Directions: In the listing below, repeat the lines from the one with "The image size is (696, 444)." through the end of the listing, swapping "sidebar" for "toolbar" and leaving everything else unchanged. Leave the pictures out of your answer.

━━━━━ Items

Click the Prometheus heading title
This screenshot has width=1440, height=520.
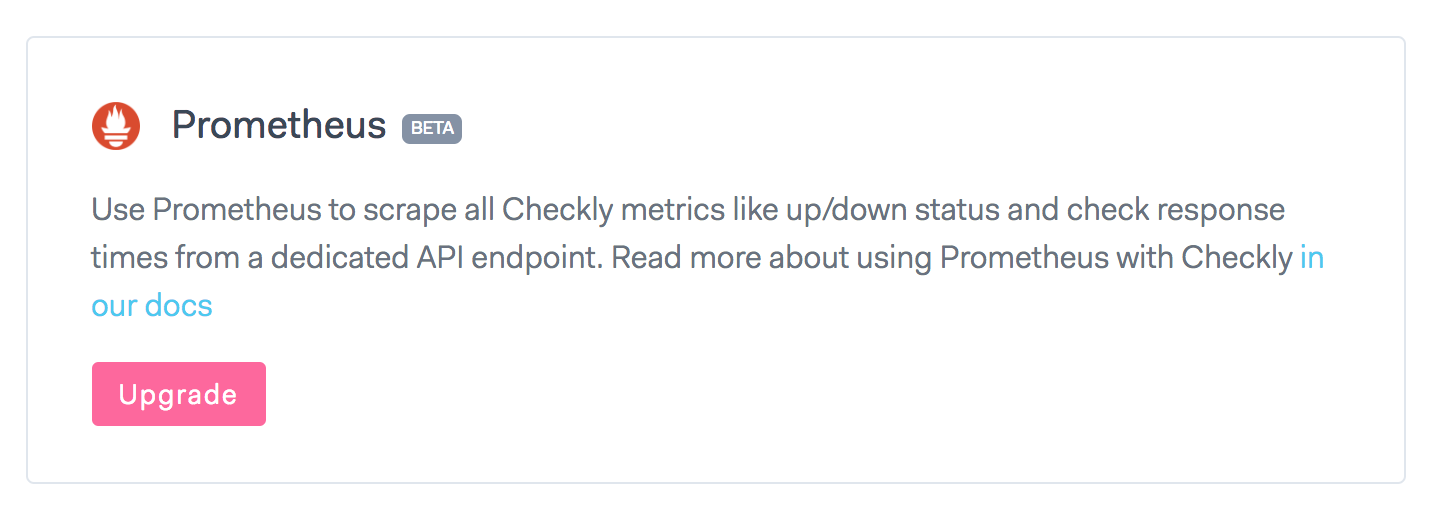click(x=279, y=126)
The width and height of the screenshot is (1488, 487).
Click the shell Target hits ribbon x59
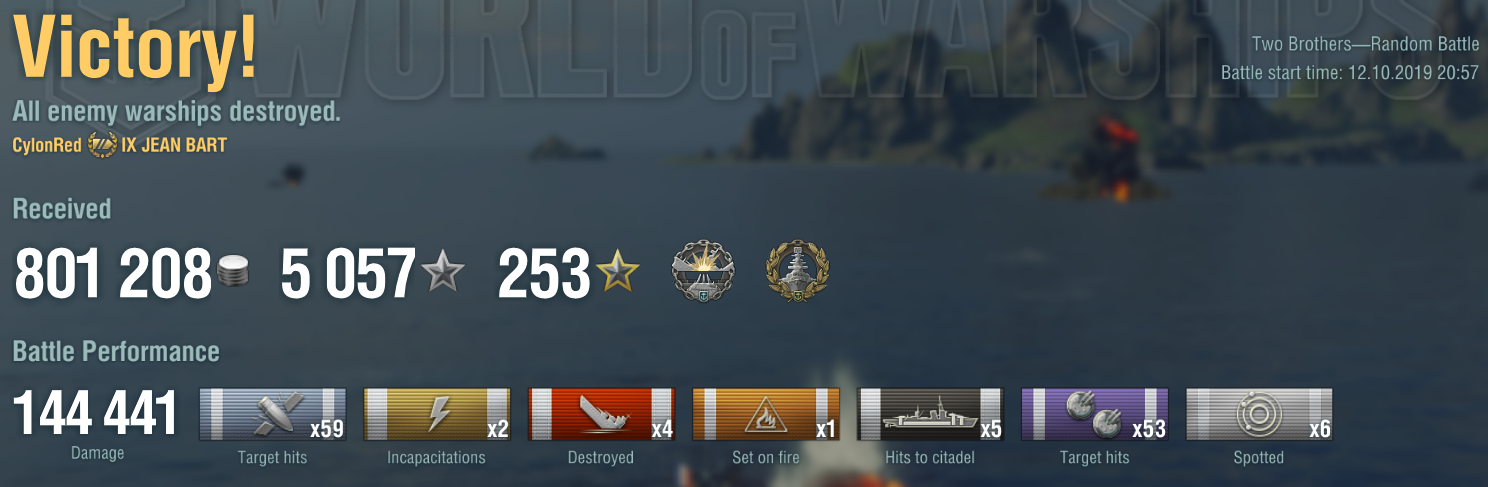click(273, 414)
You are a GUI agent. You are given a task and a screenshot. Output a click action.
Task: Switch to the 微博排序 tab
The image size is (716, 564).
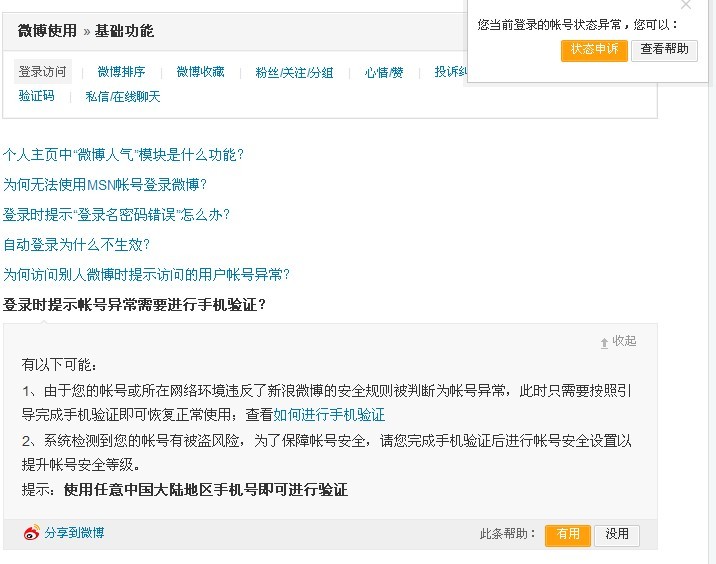point(121,72)
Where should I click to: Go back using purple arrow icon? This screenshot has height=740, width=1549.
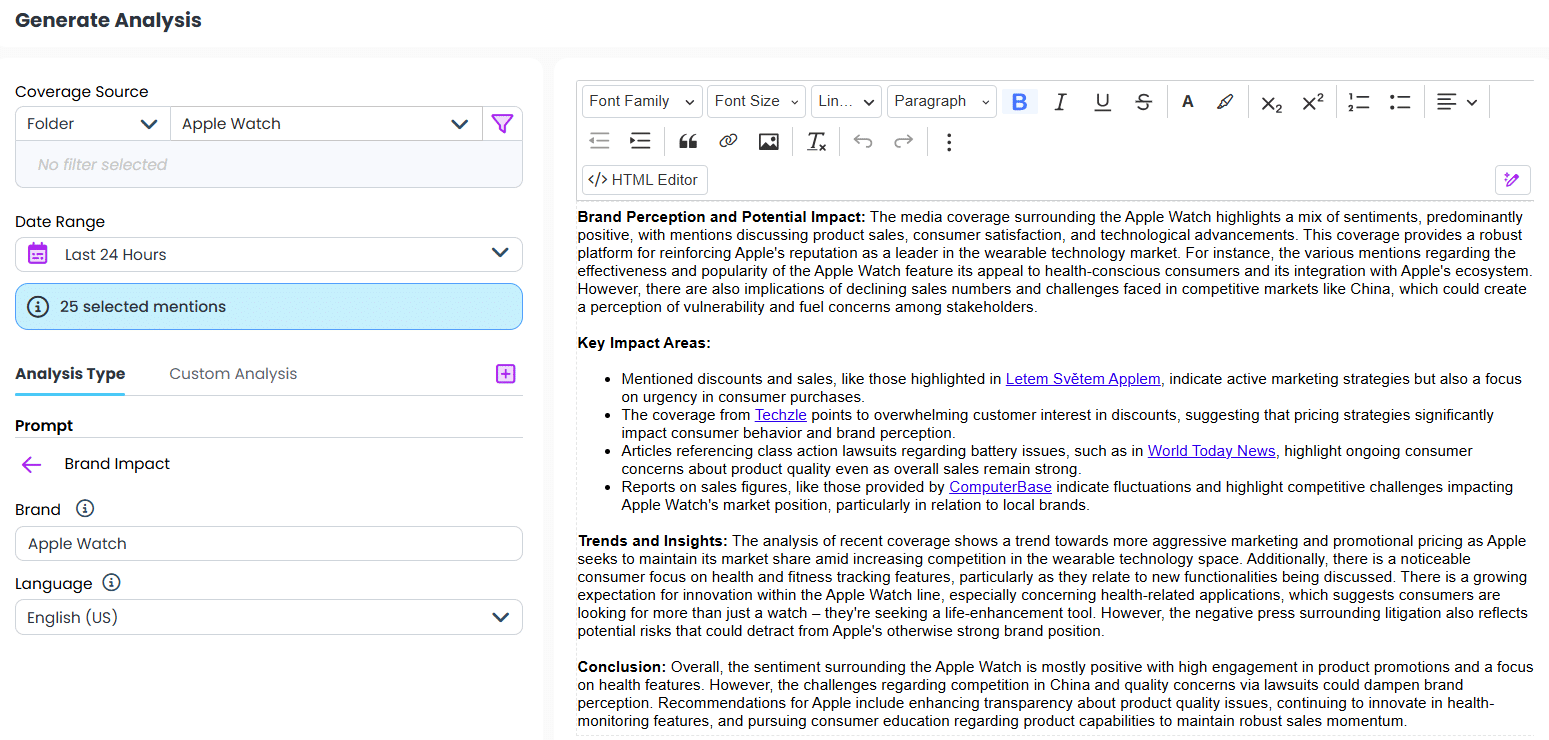pyautogui.click(x=32, y=464)
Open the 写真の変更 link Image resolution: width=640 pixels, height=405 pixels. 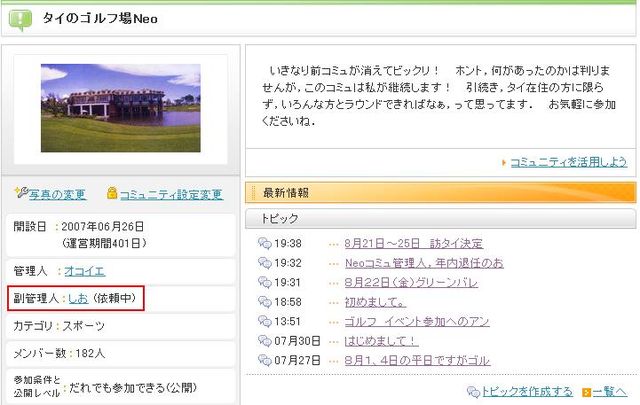click(57, 194)
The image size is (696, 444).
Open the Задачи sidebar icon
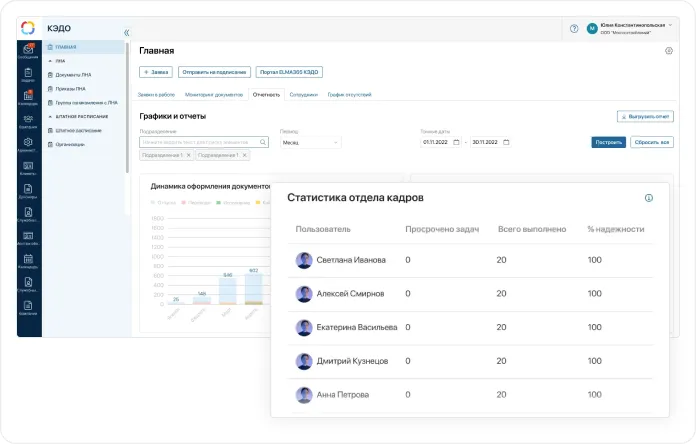[x=28, y=74]
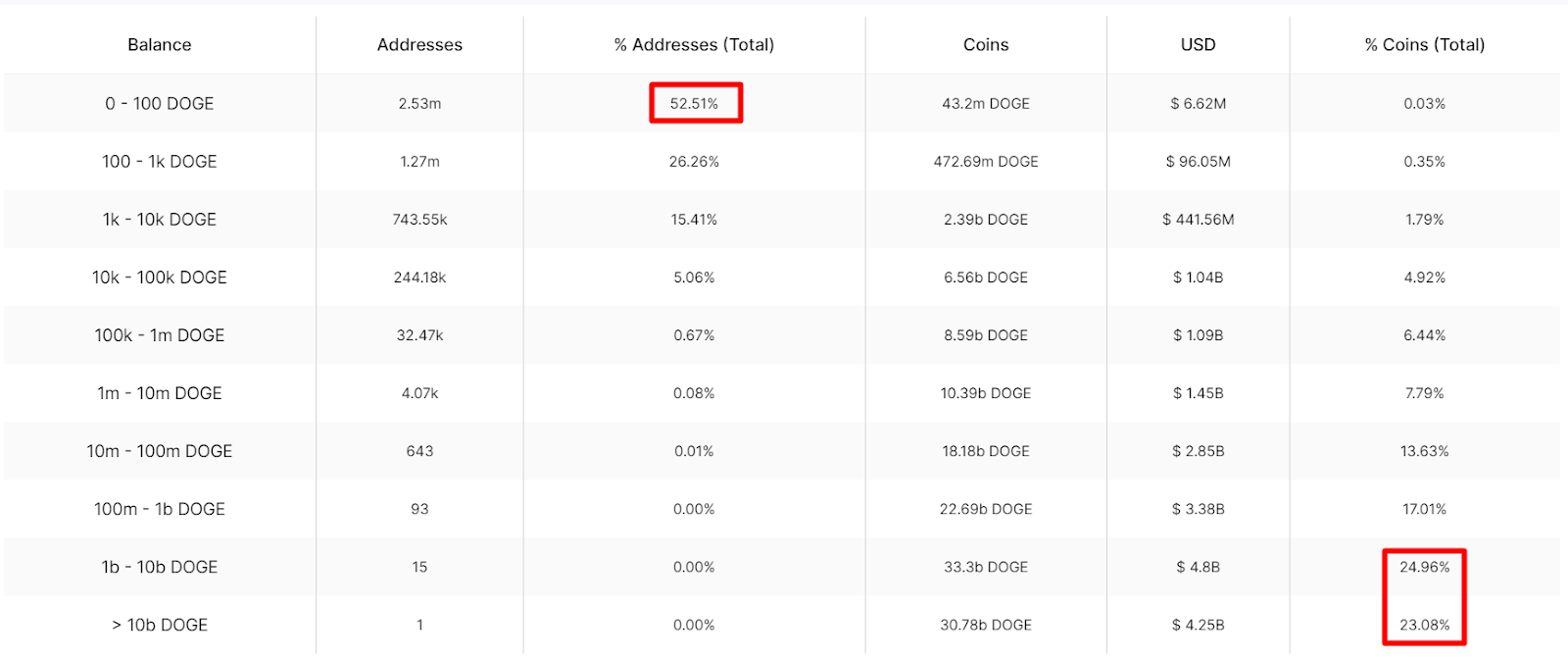Image resolution: width=1568 pixels, height=659 pixels.
Task: Click the 743.55k addresses cell
Action: click(419, 220)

━━━━━━━━━━

Task solution:
The image size is (696, 444).
Open the Задачи toolbar icon
[x=28, y=74]
Image resolution: width=1568 pixels, height=659 pixels.
Task: Click the 743.55k addresses cell
Action: click(419, 220)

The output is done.